ESA’s SMART-1 (Small Missions for Advanced Research and Technology) is successfully making its first orbit of the Moon, reports the European Space Agency (ESA).

Sun to power interplanetary cruises

The main purpose of the first part of the SMART-1 mission, concluding with the arrival at the Moon, was to demonstrate new spacecraft technologies. In particular, the solar-electric propulsion system was tested over a long spiralling trip to the Moon of more than 84 million kilometres. This is a distance comparable to an interplanetary cruise.

Using gravity between planets

For the first time ever, gravity-assist manoeuvres, which use the gravitational pull of the approaching Moon, were performed by an electrically propelled spacecraft. The success of this test is important to the prospects for future interplanetary missions using ion engines.

Image based self-positioning

SMART-1 has demonstrated new techniques for eventually achieving autonomous spacecraft navigation. The OBAN experiment tested navigation software on ground computers to determine the exact position and velocity of the spacecraft using images of celestial objects taken by the AMIE camera on SMART-1 as references.

Once used on board future spacecraft, the technique demonstrated by OBAN will allow spacecraft to know where they are in space and how fast they are moving, limiting the need for intervention by ground control teams.

Deep-space communication: Radio transmissions at very high frequencies

SMART-1 also carried out deep-space communication tests, with the KaTE and RSIS experiments, consisting of testing radio transmissions at very high frequencies compared to traditional radio frequencies.

Such transmissions will allow the transfer of ever-increasing volumes of scientific data from future spacecraft.
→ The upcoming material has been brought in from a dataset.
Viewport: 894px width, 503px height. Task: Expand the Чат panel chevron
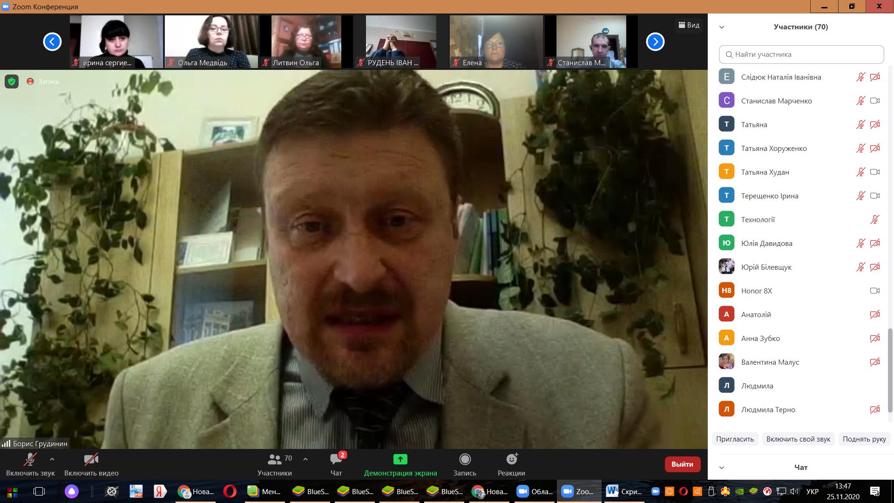(722, 468)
Let's talk again soon, in the next laser beam!

With the Laser Link experiment, SMART-1 tested the feasibility of pointing a laser beam from Earth at a spacecraft moving at deep-space distances for future communication purposes.

And it saved fuel too

In all, SMART-1 clocked up 332 orbits around Earth. It fired its engine 289 times during the cruise phase, operating for a total of about 3700 hours.
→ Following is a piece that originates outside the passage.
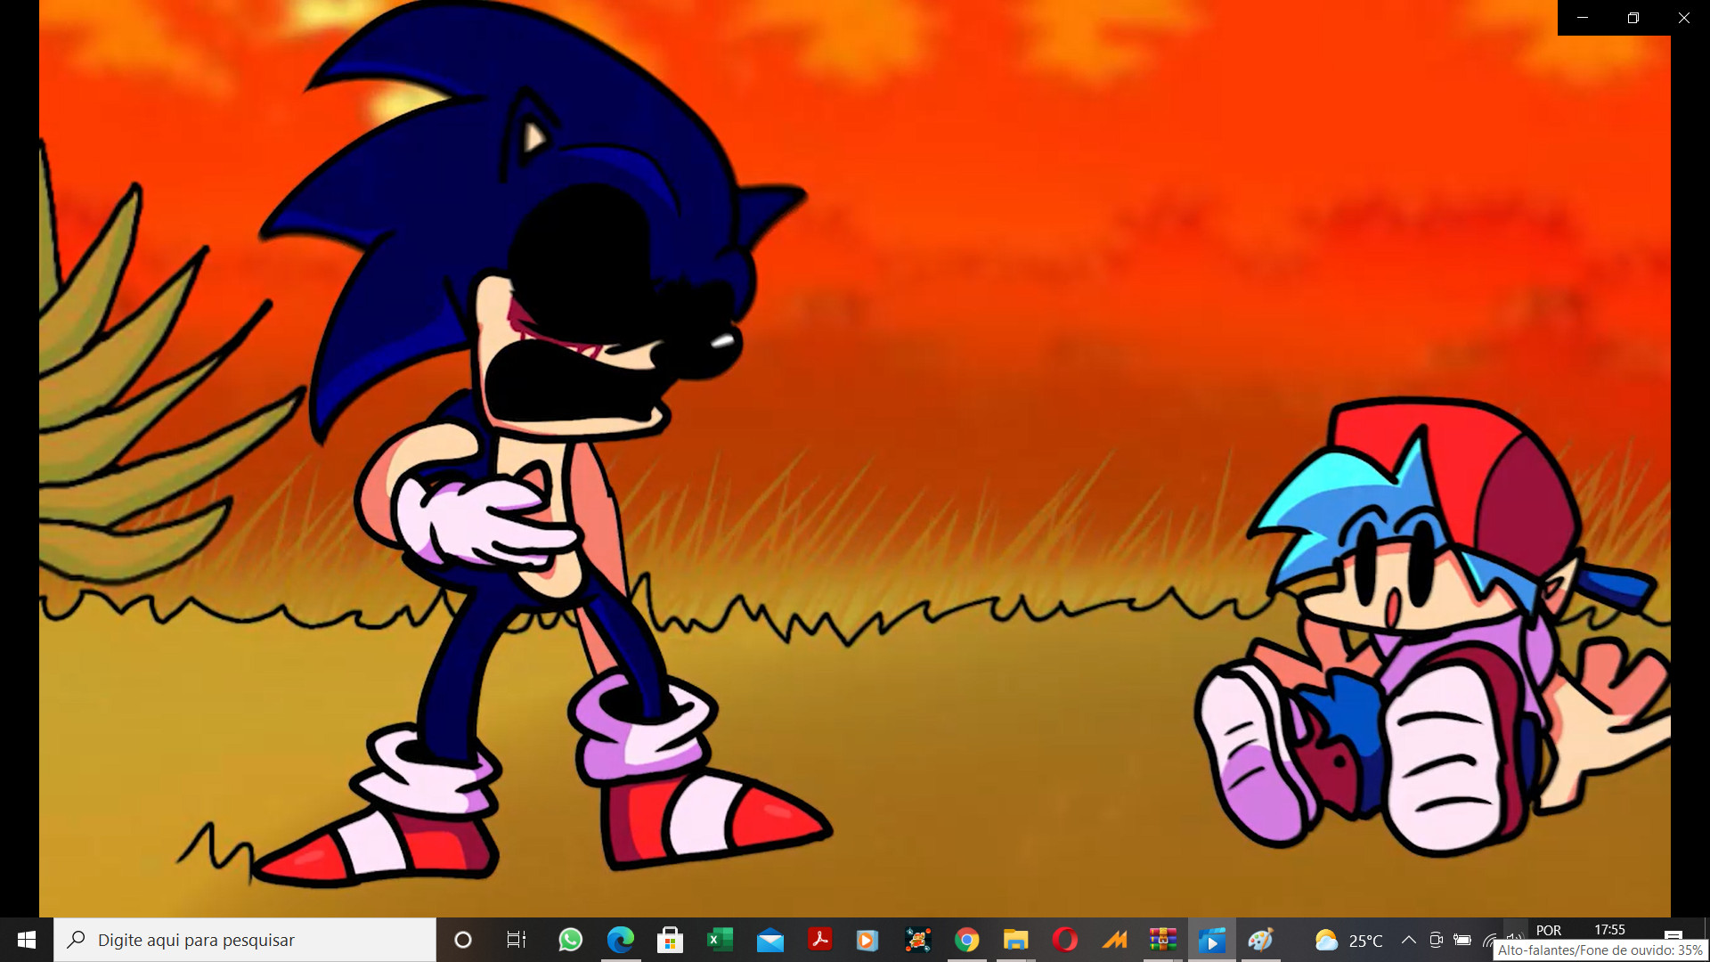The width and height of the screenshot is (1710, 962).
Task: Open File Explorer folder icon
Action: coord(1015,940)
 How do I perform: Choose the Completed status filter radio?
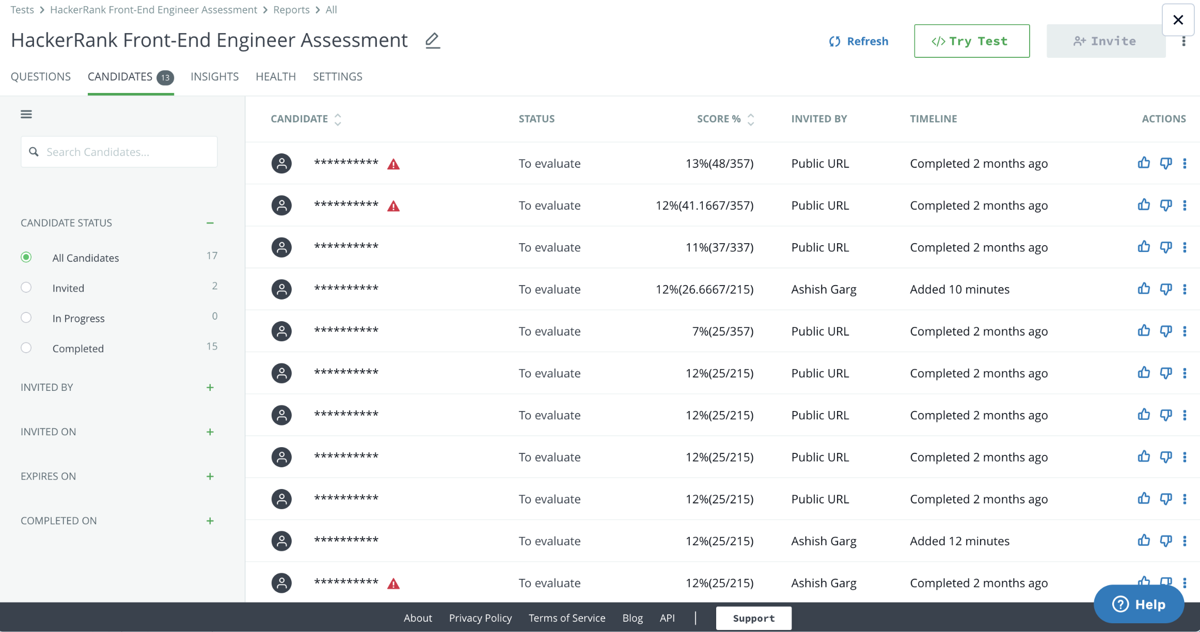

Only 59 kilograms of xenon propellant were used (out of 82 kilograms). Overall, the engine performed extremely well, enabling the spacecraft to reach the Moon two months earlier than expected.

Solar power 10 times more efficient than chemicals

The ESA new solar-electric propulsion technology is 10 times more efficient that the usual chemical systems employed when traveling in space.
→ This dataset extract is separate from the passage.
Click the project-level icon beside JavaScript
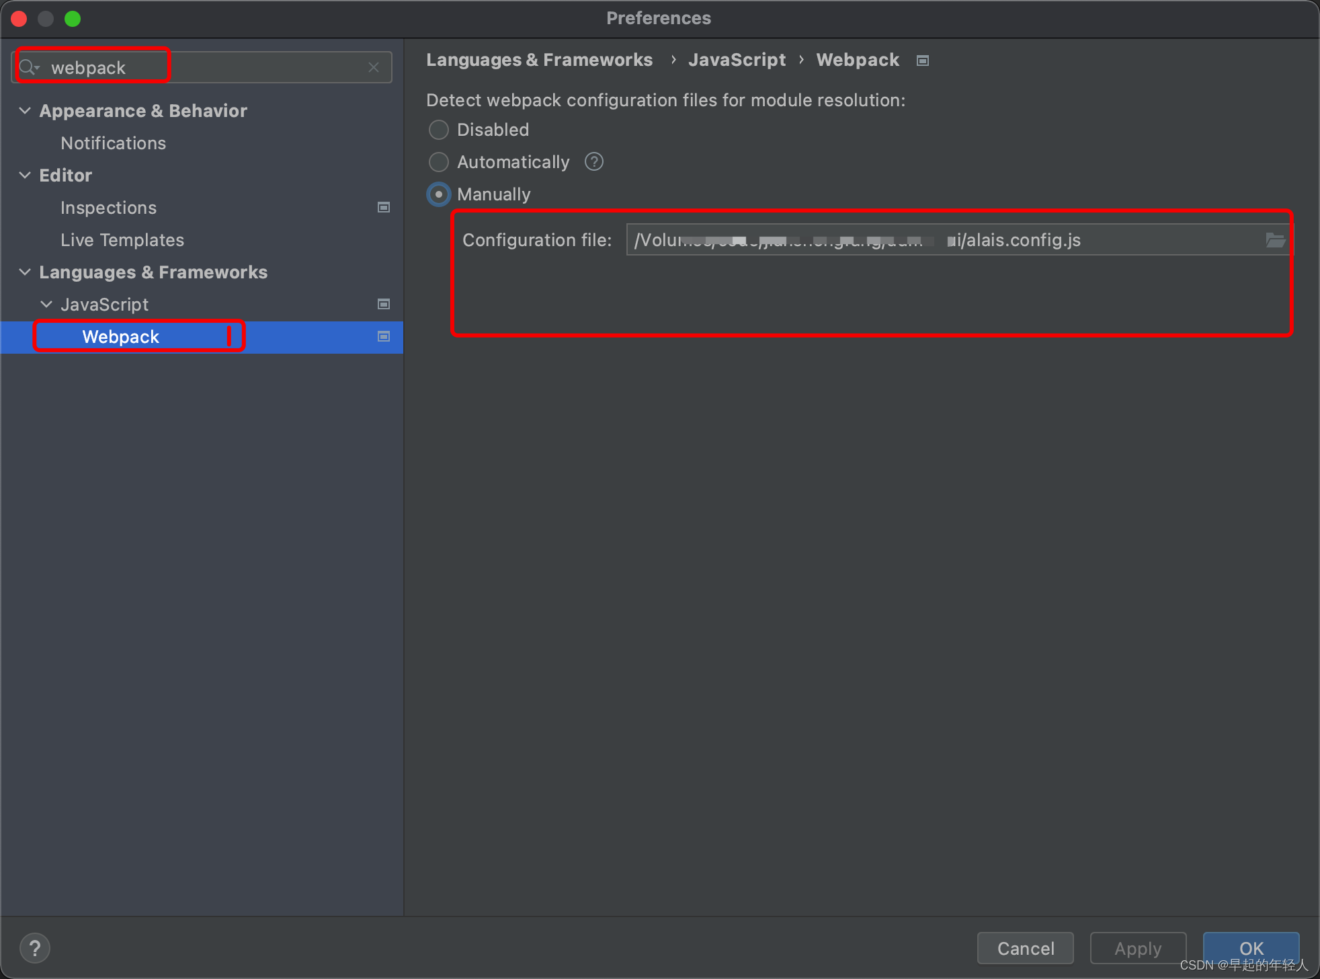 (x=384, y=304)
"Smart-1 has used solar panels to drive an ion, or charged- particle, engine on a ``leisurely'' voyage to the moon. The engine has been fired up intermittently during the craft's journey, with momentum carrying it the rest of the time," ESA's chief scientist, Bernard Foing, said in a telephone interview with Bloomberg.

"It is only the second time that ion technology has been used as a space mission's primary propulsion system, the first being NASA's Deep Space 1 probe in 1998," ESA told Bloomberg.